Vio su reflejo en el óvalo del espejo. Llevaba el pelo alborotado y el camisón arrugado. Tenía la frente surcada de arrugas y un gesto triste. Se quitó un trocito de verdura verde de entre los dientes. «Si pudiera verme ahora —pensó—, a lo mejor no querría casarse conmigo.» Entonces se dio cuenta de que, si seguía adelante con su plan, así sería exactamente como la vería al día siguiente por la mañana. Era un pensamiento extraño, que le suscitaba miedo y emoción al mismo tiempo.
Escribió:
Sí, con todo mi corazón, deseo casarme contigo. Pero ¿qué plan tienes? ¿Dónde viviremos?
Había pasado la mitad de la noche pensando en ello. Los obstáculos parecían insalvables.
Si te quedas en Gran Bretaña, te encerrarán en un campo de prisioneros. Si nos vamos a Alemania, jamás te veré porque estarás lejos de casa, con el ejército.
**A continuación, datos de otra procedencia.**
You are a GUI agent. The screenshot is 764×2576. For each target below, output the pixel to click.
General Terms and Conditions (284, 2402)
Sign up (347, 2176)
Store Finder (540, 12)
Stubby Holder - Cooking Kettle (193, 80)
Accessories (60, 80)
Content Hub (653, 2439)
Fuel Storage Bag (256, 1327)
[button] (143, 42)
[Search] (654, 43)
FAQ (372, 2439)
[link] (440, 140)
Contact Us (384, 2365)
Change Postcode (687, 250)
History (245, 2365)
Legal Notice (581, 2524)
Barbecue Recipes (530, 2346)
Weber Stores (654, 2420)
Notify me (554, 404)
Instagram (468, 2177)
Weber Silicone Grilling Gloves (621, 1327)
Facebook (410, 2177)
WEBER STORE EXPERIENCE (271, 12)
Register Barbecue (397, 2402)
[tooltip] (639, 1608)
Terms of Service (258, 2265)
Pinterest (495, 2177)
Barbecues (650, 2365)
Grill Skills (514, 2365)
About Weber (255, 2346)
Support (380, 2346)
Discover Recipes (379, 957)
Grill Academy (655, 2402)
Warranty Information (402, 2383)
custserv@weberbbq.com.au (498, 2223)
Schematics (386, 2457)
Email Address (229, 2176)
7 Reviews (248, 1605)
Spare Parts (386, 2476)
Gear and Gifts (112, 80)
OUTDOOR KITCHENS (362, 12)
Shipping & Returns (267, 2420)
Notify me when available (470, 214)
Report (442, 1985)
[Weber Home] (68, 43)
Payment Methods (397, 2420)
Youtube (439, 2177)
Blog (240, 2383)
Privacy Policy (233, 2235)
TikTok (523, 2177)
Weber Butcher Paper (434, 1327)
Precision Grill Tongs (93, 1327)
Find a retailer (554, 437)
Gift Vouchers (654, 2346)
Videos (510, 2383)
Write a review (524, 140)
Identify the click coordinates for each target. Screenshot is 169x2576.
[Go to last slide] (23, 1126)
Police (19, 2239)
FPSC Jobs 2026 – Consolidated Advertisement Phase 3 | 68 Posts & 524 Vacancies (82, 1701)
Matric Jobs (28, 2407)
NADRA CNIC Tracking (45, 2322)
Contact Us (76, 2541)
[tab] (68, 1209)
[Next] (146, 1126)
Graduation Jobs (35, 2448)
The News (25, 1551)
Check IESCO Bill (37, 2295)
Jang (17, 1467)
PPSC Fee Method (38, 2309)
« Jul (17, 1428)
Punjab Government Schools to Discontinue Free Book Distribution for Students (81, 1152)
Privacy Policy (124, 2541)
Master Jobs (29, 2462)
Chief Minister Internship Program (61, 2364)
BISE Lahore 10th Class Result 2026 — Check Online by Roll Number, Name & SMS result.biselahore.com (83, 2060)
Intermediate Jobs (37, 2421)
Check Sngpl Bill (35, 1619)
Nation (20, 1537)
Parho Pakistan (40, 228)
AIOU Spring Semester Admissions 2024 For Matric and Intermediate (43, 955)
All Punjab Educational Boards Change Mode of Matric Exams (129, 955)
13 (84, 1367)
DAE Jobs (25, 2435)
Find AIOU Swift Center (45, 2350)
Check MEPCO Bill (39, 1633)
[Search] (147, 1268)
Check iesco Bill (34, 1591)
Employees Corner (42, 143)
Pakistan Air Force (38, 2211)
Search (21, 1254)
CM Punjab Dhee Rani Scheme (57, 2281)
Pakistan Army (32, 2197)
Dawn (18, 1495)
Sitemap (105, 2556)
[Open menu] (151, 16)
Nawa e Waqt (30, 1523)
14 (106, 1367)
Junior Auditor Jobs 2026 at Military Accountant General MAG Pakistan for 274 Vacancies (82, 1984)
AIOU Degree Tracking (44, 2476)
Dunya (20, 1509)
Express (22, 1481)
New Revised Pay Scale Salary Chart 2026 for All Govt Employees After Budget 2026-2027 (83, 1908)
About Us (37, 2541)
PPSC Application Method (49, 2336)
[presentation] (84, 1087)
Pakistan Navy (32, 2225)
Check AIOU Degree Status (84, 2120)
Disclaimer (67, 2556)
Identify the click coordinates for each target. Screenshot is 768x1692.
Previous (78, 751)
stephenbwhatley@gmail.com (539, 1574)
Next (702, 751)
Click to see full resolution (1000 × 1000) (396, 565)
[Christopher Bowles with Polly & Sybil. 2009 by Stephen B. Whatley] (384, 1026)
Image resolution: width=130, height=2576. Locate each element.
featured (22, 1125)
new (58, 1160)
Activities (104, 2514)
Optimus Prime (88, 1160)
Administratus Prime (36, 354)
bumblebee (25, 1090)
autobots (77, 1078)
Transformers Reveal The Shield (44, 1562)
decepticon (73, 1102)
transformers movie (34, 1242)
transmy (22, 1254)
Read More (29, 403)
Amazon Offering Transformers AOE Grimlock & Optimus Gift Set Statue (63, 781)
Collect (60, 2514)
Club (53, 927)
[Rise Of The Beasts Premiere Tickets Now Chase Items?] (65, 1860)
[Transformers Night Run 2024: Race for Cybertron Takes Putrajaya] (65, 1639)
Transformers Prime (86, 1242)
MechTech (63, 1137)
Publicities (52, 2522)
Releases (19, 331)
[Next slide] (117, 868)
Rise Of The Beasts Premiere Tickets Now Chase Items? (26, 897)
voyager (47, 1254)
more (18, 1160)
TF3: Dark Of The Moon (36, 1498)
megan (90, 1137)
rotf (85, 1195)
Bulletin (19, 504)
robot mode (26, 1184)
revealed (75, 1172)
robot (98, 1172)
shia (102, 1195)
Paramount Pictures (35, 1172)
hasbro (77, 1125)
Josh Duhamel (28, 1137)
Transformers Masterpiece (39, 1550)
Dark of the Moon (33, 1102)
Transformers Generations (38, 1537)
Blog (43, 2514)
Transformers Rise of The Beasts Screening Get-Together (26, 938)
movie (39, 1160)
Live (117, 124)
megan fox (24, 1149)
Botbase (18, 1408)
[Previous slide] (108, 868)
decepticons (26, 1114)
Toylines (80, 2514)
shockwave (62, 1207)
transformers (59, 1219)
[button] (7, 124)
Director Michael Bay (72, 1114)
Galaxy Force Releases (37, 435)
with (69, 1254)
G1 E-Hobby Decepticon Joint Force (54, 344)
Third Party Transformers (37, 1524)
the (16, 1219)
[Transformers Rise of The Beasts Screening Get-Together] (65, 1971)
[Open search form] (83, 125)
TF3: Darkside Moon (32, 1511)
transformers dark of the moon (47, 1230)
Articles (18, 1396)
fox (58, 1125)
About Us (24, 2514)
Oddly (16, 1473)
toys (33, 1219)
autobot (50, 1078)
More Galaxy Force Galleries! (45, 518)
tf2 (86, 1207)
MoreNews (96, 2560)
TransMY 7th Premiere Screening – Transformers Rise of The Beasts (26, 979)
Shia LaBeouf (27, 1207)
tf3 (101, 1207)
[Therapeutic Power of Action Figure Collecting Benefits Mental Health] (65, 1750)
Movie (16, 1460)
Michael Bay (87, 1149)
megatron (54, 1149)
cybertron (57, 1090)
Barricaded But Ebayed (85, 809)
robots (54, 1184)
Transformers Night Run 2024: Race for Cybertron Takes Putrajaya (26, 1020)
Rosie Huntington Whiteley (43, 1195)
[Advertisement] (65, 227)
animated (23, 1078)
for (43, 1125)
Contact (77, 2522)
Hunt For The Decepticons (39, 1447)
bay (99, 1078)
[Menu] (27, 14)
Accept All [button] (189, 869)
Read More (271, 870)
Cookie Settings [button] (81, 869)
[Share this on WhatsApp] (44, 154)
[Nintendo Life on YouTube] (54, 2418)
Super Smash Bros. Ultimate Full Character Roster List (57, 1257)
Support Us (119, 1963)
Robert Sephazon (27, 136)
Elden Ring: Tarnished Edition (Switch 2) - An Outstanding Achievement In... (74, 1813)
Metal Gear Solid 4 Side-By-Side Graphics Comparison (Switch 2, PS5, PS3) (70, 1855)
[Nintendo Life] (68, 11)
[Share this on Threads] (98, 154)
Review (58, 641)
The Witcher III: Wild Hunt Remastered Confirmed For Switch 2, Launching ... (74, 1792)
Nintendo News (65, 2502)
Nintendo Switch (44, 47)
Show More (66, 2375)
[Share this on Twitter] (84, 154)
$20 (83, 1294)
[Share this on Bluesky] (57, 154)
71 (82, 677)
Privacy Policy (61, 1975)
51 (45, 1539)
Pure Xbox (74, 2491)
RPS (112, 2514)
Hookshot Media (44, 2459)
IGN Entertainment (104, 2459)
Además, sus familias podían suponer más problemas que las autoridades.
¿Cuándo les hablaremos de la boda a nuestros familiares? No con antelación, por favor, porque Fitz encontrará la forma de detenernos. Incluso después tendremos dificultades con él y con tu padre. Dime qué piensas.
Te quiero muchísimo.
Selló el sobre y escribió la dirección del apartamento de Walter, que quedaba a unos cuatrocientos metros de allí. Tocó la campanilla y, unos minutos después, su doncella llamó a la puerta. Sanderson era una muchacha regordeta y con una sonrisa enorme.
—Si el señor Ulrich ha salido, ve a la embajada alemana, que está en Carlton House Terrace —dijo Maud—. De cualquier forma, espera su respuesta. ¿Está claro?